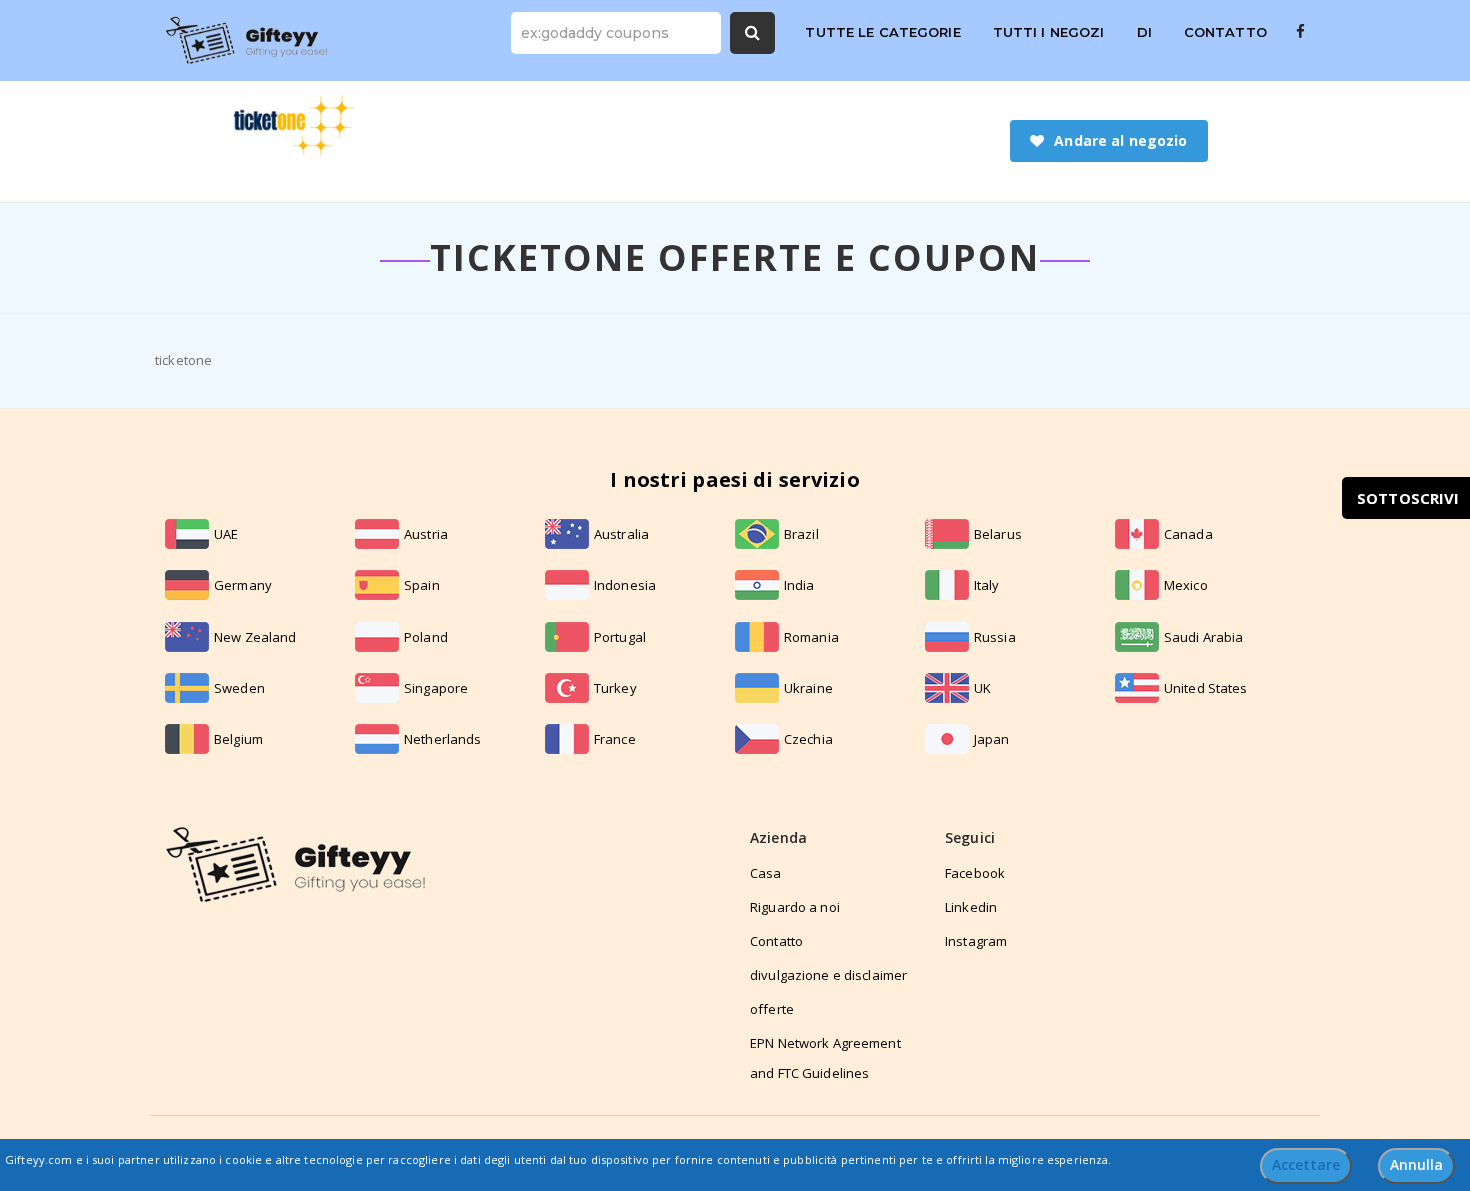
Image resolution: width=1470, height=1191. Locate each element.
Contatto (776, 941)
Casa (766, 873)
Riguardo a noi (795, 907)
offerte (772, 1009)
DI (1144, 32)
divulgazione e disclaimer (828, 975)
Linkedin (971, 907)
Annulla (1416, 1164)
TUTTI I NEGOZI (1049, 32)
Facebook (975, 873)
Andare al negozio (1120, 140)
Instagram (976, 941)
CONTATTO (1225, 32)
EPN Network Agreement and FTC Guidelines (825, 1058)
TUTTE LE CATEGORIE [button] (882, 32)
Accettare (1306, 1164)
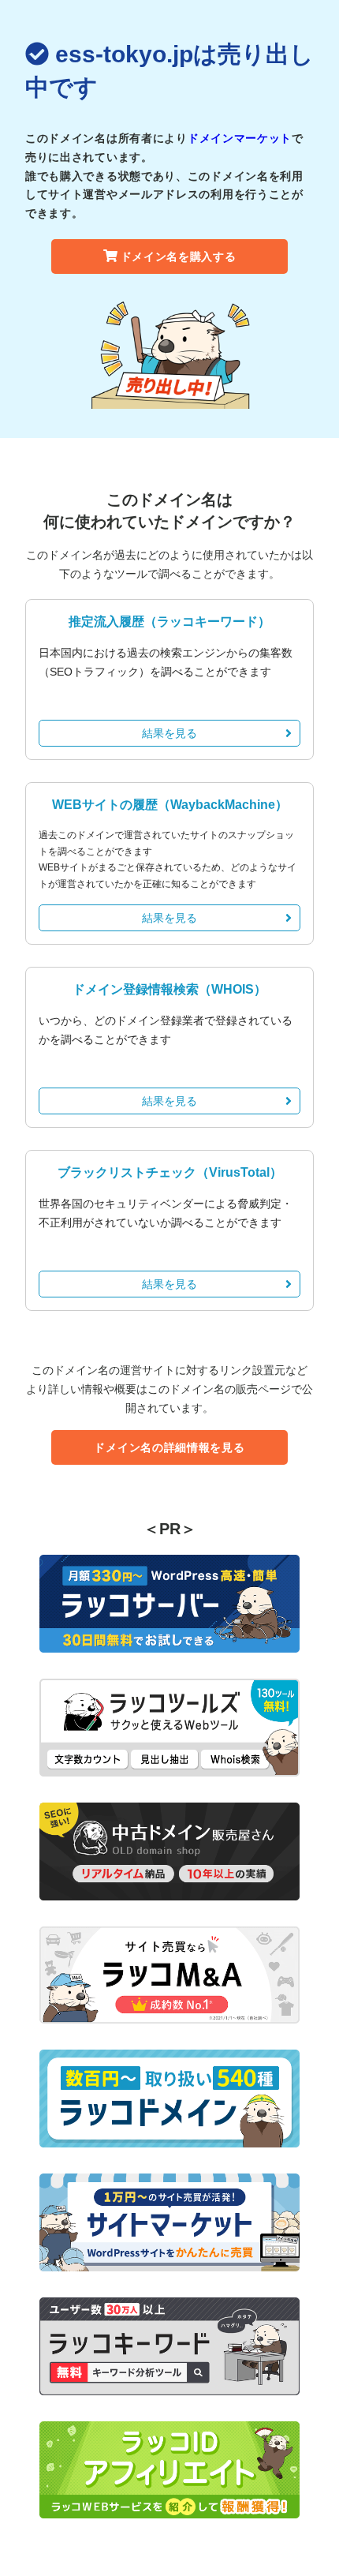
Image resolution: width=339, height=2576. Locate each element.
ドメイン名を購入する (179, 256)
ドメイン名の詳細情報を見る (169, 1447)
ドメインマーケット (240, 138)
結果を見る (169, 733)
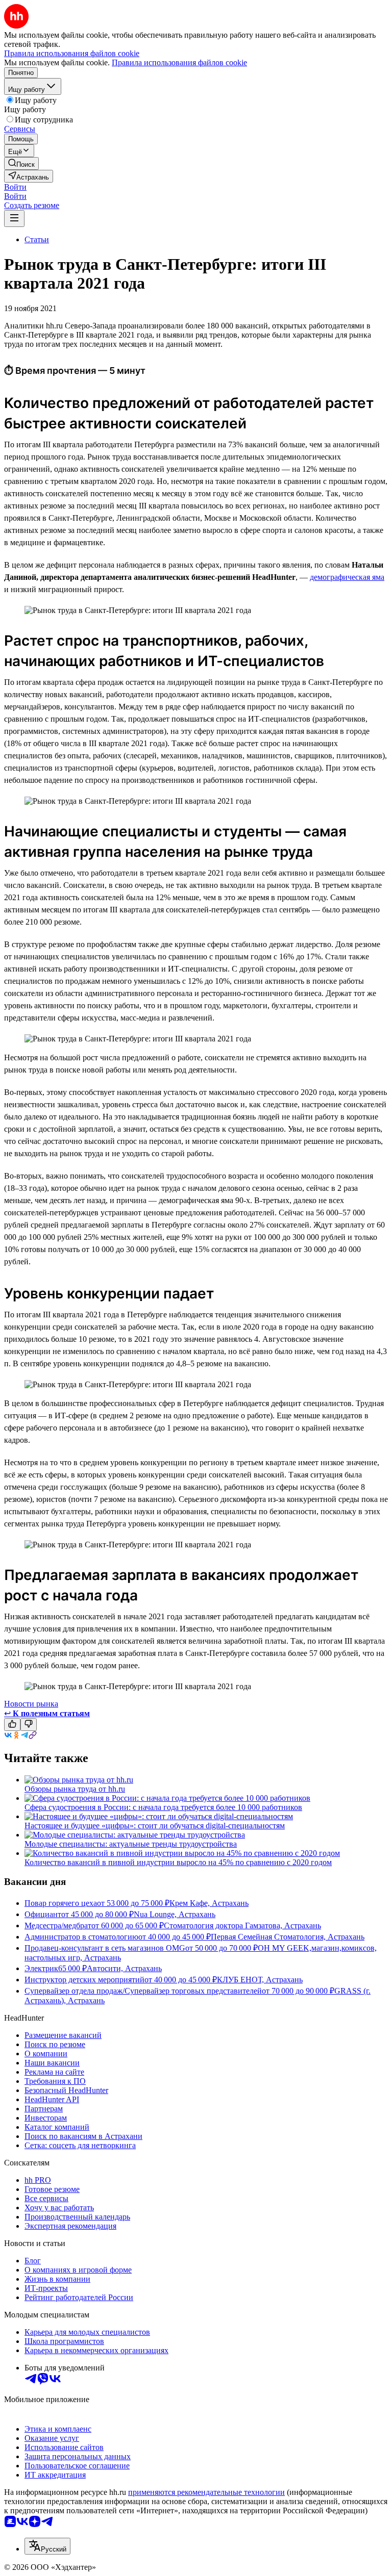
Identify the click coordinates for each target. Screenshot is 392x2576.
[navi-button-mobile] (14, 218)
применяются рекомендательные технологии (206, 2492)
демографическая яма (347, 577)
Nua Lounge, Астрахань (174, 1914)
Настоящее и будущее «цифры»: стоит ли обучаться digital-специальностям (154, 1825)
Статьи (36, 239)
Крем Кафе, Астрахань (209, 1903)
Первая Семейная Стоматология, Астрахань (287, 1936)
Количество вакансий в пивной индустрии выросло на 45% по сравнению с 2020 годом (178, 1862)
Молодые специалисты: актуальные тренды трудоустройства (130, 1844)
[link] (21, 163)
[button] (15, 187)
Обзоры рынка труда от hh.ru (74, 1788)
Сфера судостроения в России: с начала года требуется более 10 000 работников (163, 1807)
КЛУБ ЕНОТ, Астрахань (260, 1979)
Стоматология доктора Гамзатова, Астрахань (242, 1925)
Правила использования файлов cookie (179, 62)
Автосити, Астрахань (124, 1968)
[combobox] (47, 2546)
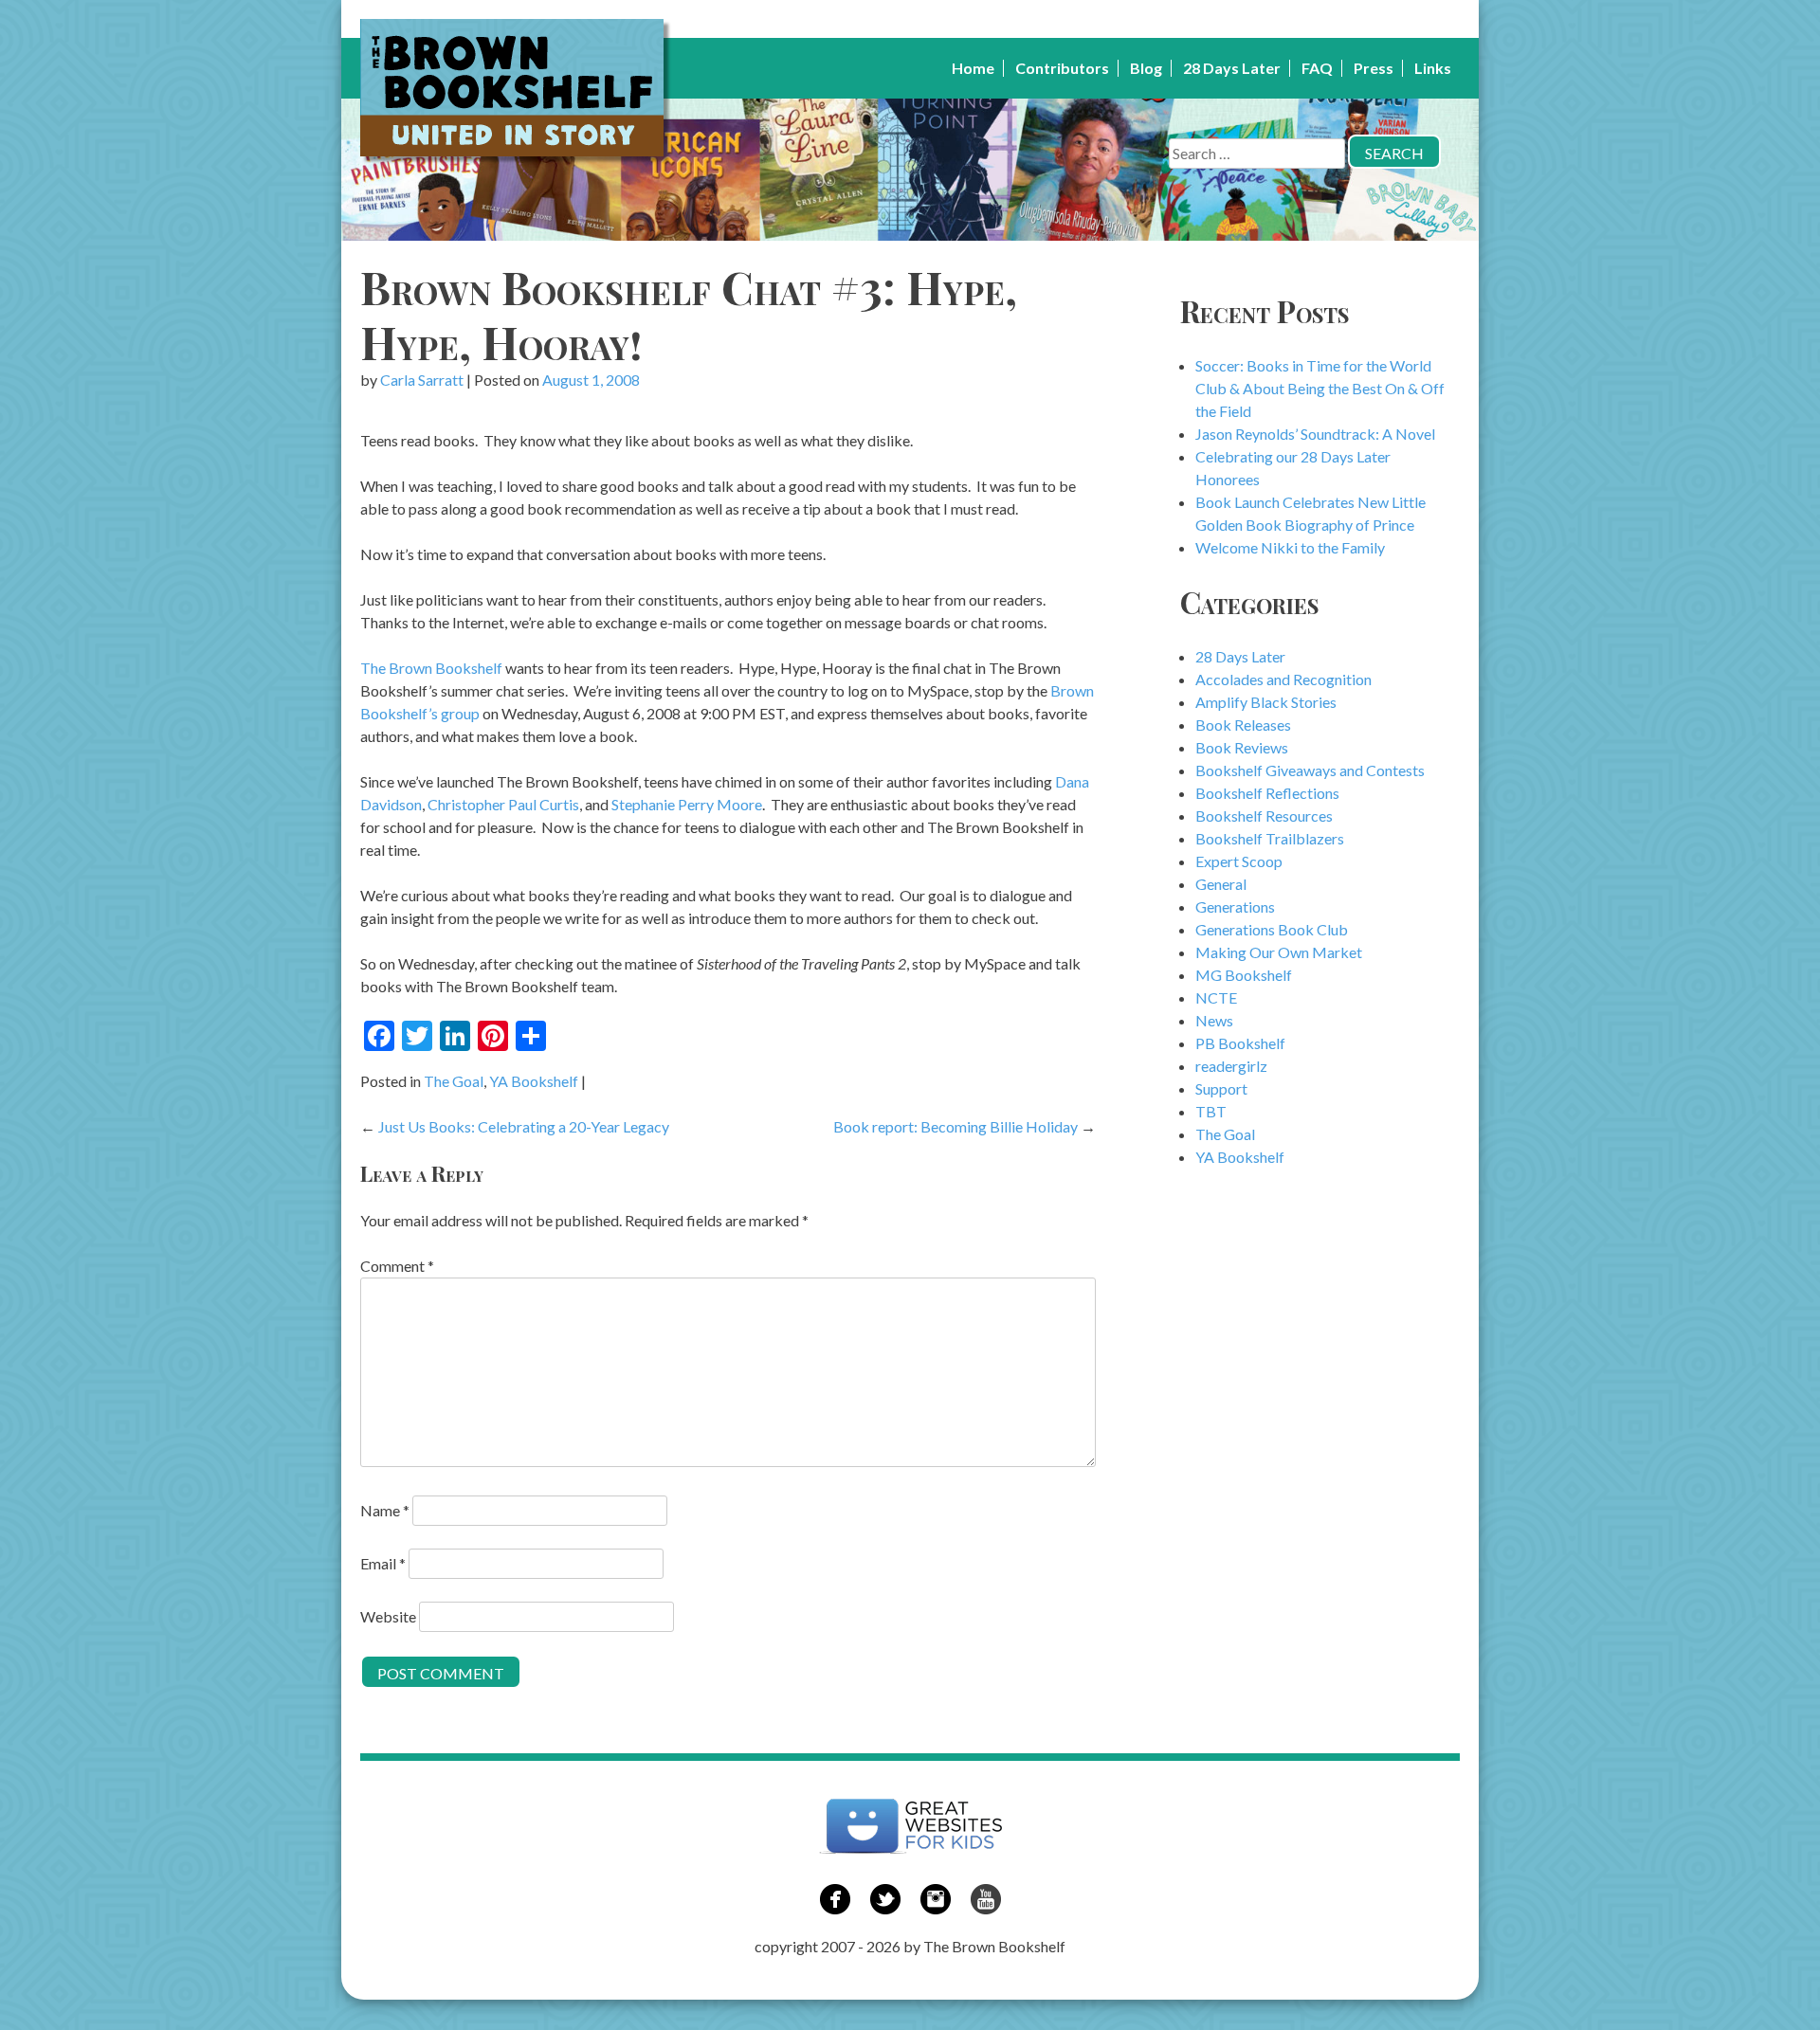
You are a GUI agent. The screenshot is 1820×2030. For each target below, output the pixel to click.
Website (388, 1616)
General (1221, 884)
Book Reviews (1241, 747)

────────────────

**Required action**
Each line above is to be transcribed exactly, though its pictures are not.

**Solution for this task**
Image resolution: width=1470, height=1191. Locate each element.
Contatto (776, 941)
Casa (766, 873)
Riguardo a noi (795, 907)
offerte (772, 1009)
DI (1144, 32)
divulgazione e disclaimer (828, 975)
Linkedin (971, 907)
Annulla (1416, 1164)
TUTTI I NEGOZI (1049, 32)
Facebook (975, 873)
Andare al negozio (1120, 140)
Instagram (976, 941)
CONTATTO (1225, 32)
EPN Network Agreement and FTC Guidelines (825, 1058)
TUTTE LE CATEGORIE [button] (882, 32)
Accettare (1306, 1164)
Image resolution: width=339, height=2576. Locate each element.
ドメイン名を購入する (179, 256)
ドメイン名の詳細情報を見る (169, 1447)
ドメインマーケット (240, 138)
結果を見る (169, 733)
Identify the click coordinates for each target. Screenshot is 392x2576.
[navi-button-mobile] (14, 218)
применяются рекомендательные технологии (206, 2492)
демографическая яма (347, 577)
Nua Lounge, Астрахань (174, 1914)
Настоящее и будущее «цифры»: стоит ли обучаться digital-специальностям (154, 1825)
Статьи (36, 239)
Крем Кафе, Астрахань (209, 1903)
Первая Семейная Стоматология, Астрахань (287, 1936)
Количество вакансий в пивной индустрии выросло на 45% по сравнению с 2020 годом (178, 1862)
Молодые специалисты: актуальные тренды трудоустройства (130, 1844)
[link] (21, 163)
[button] (15, 187)
Обзоры рынка труда от hh.ru (74, 1788)
Сфера судостроения в России: с начала года требуется более 10 000 работников (163, 1807)
КЛУБ ЕНОТ, Астрахань (260, 1979)
Стоматология доктора Гамзатова, Астрахань (242, 1925)
Правила использования файлов cookie (179, 62)
Автосити, Астрахань (124, 1968)
[combobox] (47, 2546)
You are a GUI agent. The screenshot is 1820×2030. For each target below, output the pixel to click.
Website (388, 1616)
General (1221, 884)
Book Reviews (1241, 747)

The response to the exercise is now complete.